■ TASK DESCRIPTION ■
Set each line of the data down exactly, please.

■ THE DATA ■
┄┄┄┄┄┄┄┄┄┄┄┄┄┄┄┄┄┄┄┄
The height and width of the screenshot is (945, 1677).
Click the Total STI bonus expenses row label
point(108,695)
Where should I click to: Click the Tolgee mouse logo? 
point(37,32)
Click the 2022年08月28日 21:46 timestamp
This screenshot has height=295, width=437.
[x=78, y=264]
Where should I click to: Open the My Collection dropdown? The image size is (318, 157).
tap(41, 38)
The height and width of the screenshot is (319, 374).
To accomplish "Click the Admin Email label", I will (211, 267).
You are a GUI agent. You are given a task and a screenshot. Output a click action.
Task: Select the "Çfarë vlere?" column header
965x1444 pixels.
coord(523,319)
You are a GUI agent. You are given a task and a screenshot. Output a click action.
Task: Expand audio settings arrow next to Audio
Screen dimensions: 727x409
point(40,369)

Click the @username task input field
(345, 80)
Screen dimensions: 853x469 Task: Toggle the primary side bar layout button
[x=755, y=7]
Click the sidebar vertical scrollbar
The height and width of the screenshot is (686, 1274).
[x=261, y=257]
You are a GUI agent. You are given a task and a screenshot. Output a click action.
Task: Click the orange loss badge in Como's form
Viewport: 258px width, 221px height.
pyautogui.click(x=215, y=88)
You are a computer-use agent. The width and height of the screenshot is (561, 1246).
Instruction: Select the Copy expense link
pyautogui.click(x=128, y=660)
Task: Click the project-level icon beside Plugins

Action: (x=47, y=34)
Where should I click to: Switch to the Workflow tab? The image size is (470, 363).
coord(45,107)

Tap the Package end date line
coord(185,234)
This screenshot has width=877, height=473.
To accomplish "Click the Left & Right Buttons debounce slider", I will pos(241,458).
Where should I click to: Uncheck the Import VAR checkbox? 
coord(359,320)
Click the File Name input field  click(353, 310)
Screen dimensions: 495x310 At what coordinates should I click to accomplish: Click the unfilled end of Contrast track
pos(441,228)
┄┄┄┄┄┄┄┄┄┄┄┄┄┄┄┄┄┄┄┄
■ OUTPUT FOR THIS TASK ■
The height and width of the screenshot is (945, 1677).
Click the Total STI bonus expenses row label
point(108,695)
Where should I click to: Click the Tolgee mouse logo? 
point(37,32)
Click the 2022年08月28日 21:46 timestamp
This screenshot has height=295, width=437.
[x=78, y=264]
Where should I click to: Open the My Collection dropdown? The image size is (318, 157).
tap(41, 38)
The height and width of the screenshot is (319, 374).
To accomplish "Click the Admin Email label", I will (211, 267).
You are a GUI agent. You are given a task and a screenshot. Output a click action.
Task: Select the "Çfarë vlere?" column header
965x1444 pixels.
coord(523,319)
You are a GUI agent. You are given a task and a screenshot. Output a click action.
Task: Expand audio settings arrow next to Audio
Screen dimensions: 727x409
point(40,369)

Click the @username task input field
(345, 80)
Screen dimensions: 853x469 Task: Toggle the primary side bar layout button
[x=755, y=7]
Click the sidebar vertical scrollbar
The height and width of the screenshot is (686, 1274).
[x=261, y=257]
You are a GUI agent. You are given a task and a screenshot. Output a click action.
Task: Click the orange loss badge in Como's form
Viewport: 258px width, 221px height.
pyautogui.click(x=215, y=88)
You are a computer-use agent. The width and height of the screenshot is (561, 1246).
Instruction: Select the Copy expense link
pyautogui.click(x=128, y=660)
Task: Click the project-level icon beside Plugins

Action: (x=47, y=34)
Where should I click to: Switch to the Workflow tab? The image size is (470, 363).
coord(45,107)

Tap the Package end date line
coord(185,234)
This screenshot has width=877, height=473.
To accomplish "Click the Left & Right Buttons debounce slider", I will pos(241,458).
Where should I click to: Uncheck the Import VAR checkbox? 
coord(359,320)
Click the File Name input field  click(353, 310)
Screen dimensions: 495x310 At what coordinates should I click to accomplish: Click the unfilled end of Contrast track
pos(441,228)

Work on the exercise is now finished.